Like I said, everyone is entitled to their own opinion. A Spanish saying goes (sort of) like this: "You give opinions about the fair depending on how you fare on it".
I think I made it clear that my point of view is not that of an American citizen discussing why he or she would legalize marijuana. My point of view is that of a person who would have no say in the matter, but would feel its effects. Ultimately, what I say or not say regarding this issue will not matter. I don't vote in the United States.
Sabastious, I don't think you're immoral, and I don't think you're claiming any higher morals either. English being my second language, I may sometimes not make myself understood. I wasn't talking about your own personal morals. But I would question the morals of someone who thinks that his smoking a joint, at this time, does not have any criminal consequences elsewhere. I would also question this person's sense of responsibility. Forgive me, but I don't think that anyone who is only wanting to get high stops to think for a while about the questionable characters and means whereby the drug reaches him.
By the way, this is not a one-sided thing for me. I also question the morals of the small farmer who works picking coca leaves, for example. He knows full well what the leaves will be used for. I also question the morals of the man who sends the drug to the United States and thinks that, after all, they want the drug and he is just "meeting a need". Whatever drug it is.
What happened: I was not talking about "any" street vendor. Please bear with me.
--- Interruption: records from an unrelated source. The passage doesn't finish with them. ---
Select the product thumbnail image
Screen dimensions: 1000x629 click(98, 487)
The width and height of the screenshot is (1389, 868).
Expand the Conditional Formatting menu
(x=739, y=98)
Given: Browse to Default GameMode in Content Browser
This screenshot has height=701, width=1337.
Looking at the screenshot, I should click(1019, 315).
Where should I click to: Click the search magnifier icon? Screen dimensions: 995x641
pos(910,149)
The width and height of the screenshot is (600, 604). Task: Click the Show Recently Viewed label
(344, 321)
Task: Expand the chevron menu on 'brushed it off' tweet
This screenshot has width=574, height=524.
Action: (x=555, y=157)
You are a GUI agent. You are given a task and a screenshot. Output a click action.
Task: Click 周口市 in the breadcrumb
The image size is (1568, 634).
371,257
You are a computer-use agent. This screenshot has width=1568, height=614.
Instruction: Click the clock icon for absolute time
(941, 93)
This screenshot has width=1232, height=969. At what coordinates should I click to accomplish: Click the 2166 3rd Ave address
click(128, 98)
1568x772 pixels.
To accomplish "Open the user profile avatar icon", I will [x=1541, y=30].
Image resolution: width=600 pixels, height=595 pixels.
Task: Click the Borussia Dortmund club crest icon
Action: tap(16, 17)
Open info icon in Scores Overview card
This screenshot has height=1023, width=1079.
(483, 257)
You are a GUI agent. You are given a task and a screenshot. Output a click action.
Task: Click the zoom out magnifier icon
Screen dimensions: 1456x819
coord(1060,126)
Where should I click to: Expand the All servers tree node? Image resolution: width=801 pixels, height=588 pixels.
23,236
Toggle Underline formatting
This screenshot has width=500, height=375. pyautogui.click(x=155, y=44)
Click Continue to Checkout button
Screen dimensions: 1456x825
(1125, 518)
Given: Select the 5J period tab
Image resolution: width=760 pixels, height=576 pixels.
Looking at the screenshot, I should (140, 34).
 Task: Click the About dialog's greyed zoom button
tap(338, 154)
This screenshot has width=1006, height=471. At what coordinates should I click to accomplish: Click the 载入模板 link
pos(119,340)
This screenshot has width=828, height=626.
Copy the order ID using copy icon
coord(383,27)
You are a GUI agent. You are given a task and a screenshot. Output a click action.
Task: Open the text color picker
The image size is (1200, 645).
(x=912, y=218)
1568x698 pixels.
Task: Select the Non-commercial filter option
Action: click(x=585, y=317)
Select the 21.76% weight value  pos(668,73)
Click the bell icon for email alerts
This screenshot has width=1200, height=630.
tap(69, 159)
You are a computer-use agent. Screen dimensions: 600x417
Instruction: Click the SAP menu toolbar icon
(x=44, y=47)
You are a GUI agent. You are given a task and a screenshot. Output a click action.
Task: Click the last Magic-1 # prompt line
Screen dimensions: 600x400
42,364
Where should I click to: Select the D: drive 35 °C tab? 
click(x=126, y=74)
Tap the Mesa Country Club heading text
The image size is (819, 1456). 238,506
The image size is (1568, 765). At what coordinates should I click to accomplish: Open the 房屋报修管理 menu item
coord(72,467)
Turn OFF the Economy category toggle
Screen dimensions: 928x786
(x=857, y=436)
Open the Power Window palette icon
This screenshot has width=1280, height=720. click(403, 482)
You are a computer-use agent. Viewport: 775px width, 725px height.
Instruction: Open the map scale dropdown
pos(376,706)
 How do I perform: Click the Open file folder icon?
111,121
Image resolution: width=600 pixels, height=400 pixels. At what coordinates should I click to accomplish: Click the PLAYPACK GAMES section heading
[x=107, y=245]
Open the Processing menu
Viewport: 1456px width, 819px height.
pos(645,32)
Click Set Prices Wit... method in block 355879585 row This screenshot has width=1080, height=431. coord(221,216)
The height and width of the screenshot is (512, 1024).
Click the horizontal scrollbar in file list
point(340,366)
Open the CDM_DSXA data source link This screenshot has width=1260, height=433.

My general point, and I hope this time I make it clear, is that, when the legalization of marijuana is discussed, people are deluded into thinking that they will be taking business away from the bad guys who are currently running it. In my humble opinion, if you have a business that gives you lots and lots and lots of money, and you see someone trying to take it away from you, you won't just wait and see how the money goes elsewhere. You will try to keep that business in your hands; and if you're used to extorting, and killing, and kidnapping, you will certainly use those means to fight the competition.
My point was also that the people who currently run the marijuana business have other businesses, namely cocaine, designer drugs, prostitution, extorting people who want to enter the United States illegally, killing them after they have drained their every cent, kidnapping. The legalization of marijuana will only give them freedom to operate as a legally established operation while they maintain their other businesses. Sorry, but I would think anyone would see that.
They are already extorting businesses in Central America. That is where the street vendor comes in, What Happened. Not "EVERY" street vendor. But some "nice" women whose real role is to keep an eye on legally established businesses which are undergoing extortion, in case the owner has such funny ideas as closing the shop or calling the Police.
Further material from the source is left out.